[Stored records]
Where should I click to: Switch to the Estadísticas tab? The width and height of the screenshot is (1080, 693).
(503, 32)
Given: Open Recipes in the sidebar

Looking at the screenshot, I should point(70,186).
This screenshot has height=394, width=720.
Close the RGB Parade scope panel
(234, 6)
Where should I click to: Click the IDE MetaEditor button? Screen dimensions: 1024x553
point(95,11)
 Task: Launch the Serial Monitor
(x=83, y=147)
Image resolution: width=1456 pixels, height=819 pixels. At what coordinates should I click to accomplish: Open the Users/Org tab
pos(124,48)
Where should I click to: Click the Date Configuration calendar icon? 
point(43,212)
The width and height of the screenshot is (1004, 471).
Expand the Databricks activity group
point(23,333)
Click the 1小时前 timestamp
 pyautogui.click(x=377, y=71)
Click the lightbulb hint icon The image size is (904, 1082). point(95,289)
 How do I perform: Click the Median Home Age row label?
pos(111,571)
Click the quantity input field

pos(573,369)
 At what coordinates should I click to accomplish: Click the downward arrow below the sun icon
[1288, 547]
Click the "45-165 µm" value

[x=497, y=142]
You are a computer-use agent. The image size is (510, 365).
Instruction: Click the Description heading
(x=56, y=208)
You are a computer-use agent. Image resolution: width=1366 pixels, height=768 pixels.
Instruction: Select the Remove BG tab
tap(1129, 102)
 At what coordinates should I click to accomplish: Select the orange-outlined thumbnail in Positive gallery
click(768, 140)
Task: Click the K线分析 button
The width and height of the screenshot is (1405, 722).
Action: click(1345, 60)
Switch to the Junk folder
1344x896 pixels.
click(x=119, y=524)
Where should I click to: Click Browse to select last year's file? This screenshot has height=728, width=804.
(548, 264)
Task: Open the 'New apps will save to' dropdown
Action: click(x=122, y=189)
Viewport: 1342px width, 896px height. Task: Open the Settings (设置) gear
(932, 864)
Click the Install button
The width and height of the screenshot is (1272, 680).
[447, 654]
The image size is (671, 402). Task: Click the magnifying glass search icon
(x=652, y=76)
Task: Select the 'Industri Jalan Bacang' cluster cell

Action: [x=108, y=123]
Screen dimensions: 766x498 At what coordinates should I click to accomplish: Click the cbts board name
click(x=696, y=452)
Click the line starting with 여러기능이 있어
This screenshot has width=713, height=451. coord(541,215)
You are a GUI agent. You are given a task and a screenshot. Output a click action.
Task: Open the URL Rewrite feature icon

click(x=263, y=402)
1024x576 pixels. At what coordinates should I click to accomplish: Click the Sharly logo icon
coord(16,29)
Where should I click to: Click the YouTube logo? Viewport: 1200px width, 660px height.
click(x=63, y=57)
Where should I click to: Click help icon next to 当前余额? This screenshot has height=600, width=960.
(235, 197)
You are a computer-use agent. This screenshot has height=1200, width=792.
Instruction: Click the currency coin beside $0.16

■ **Task prompt**
The full set of records should be duplicated exactly.

■ **Solution below**
Where should I click to: Switch to the Estadísticas tab? The width and height of the screenshot is (1080, 693).
(503, 32)
Given: Open Recipes in the sidebar

Looking at the screenshot, I should point(70,186).
This screenshot has height=394, width=720.
Close the RGB Parade scope panel
(234, 6)
Where should I click to: Click the IDE MetaEditor button? Screen dimensions: 1024x553
point(95,11)
 Task: Launch the Serial Monitor
(x=83, y=147)
Image resolution: width=1456 pixels, height=819 pixels. At what coordinates should I click to accomplish: Open the Users/Org tab
pos(124,48)
Where should I click to: Click the Date Configuration calendar icon? 
point(43,212)
The width and height of the screenshot is (1004, 471).
Expand the Databricks activity group
point(23,333)
Click the 1小时前 timestamp
 pyautogui.click(x=377, y=71)
Click the lightbulb hint icon The image size is (904, 1082). point(95,289)
 How do I perform: Click the Median Home Age row label?
pos(111,571)
Click the quantity input field

pos(573,369)
 At what coordinates should I click to accomplish: Click the downward arrow below the sun icon
[1288, 547]
Click the "45-165 µm" value

[x=497, y=142]
You are a computer-use agent. The image size is (510, 365).
Instruction: Click the Description heading
(x=56, y=208)
You are a computer-use agent. Image resolution: width=1366 pixels, height=768 pixels.
Instruction: Select the Remove BG tab
tap(1129, 102)
 At what coordinates should I click to accomplish: Select the orange-outlined thumbnail in Positive gallery
click(768, 140)
Task: Click the K线分析 button
The width and height of the screenshot is (1405, 722).
Action: click(1345, 60)
Switch to the Junk folder
1344x896 pixels.
click(x=119, y=524)
Where should I click to: Click Browse to select last year's file? This screenshot has height=728, width=804.
(548, 264)
Task: Open the 'New apps will save to' dropdown
Action: click(x=122, y=189)
Viewport: 1342px width, 896px height. Task: Open the Settings (设置) gear
(932, 864)
Click the Install button
The width and height of the screenshot is (1272, 680).
[447, 654]
The image size is (671, 402). Task: Click the magnifying glass search icon
(x=652, y=76)
Task: Select the 'Industri Jalan Bacang' cluster cell

Action: [x=108, y=123]
Screen dimensions: 766x498 At what coordinates should I click to accomplish: Click the cbts board name
click(x=696, y=452)
Click the line starting with 여러기능이 있어
This screenshot has width=713, height=451. coord(541,215)
You are a GUI agent. You are given a task and a screenshot. Output a click action.
Task: Open the URL Rewrite feature icon

click(x=263, y=402)
1024x576 pixels. At what coordinates should I click to accomplish: Click the Sharly logo icon
coord(16,29)
Where should I click to: Click the YouTube logo? Viewport: 1200px width, 660px height.
click(x=63, y=57)
Where should I click to: Click help icon next to 当前余额? This screenshot has height=600, width=960.
(235, 197)
You are a computer-use agent. This screenshot has height=1200, width=792.
Instruction: Click the currency coin beside $0.16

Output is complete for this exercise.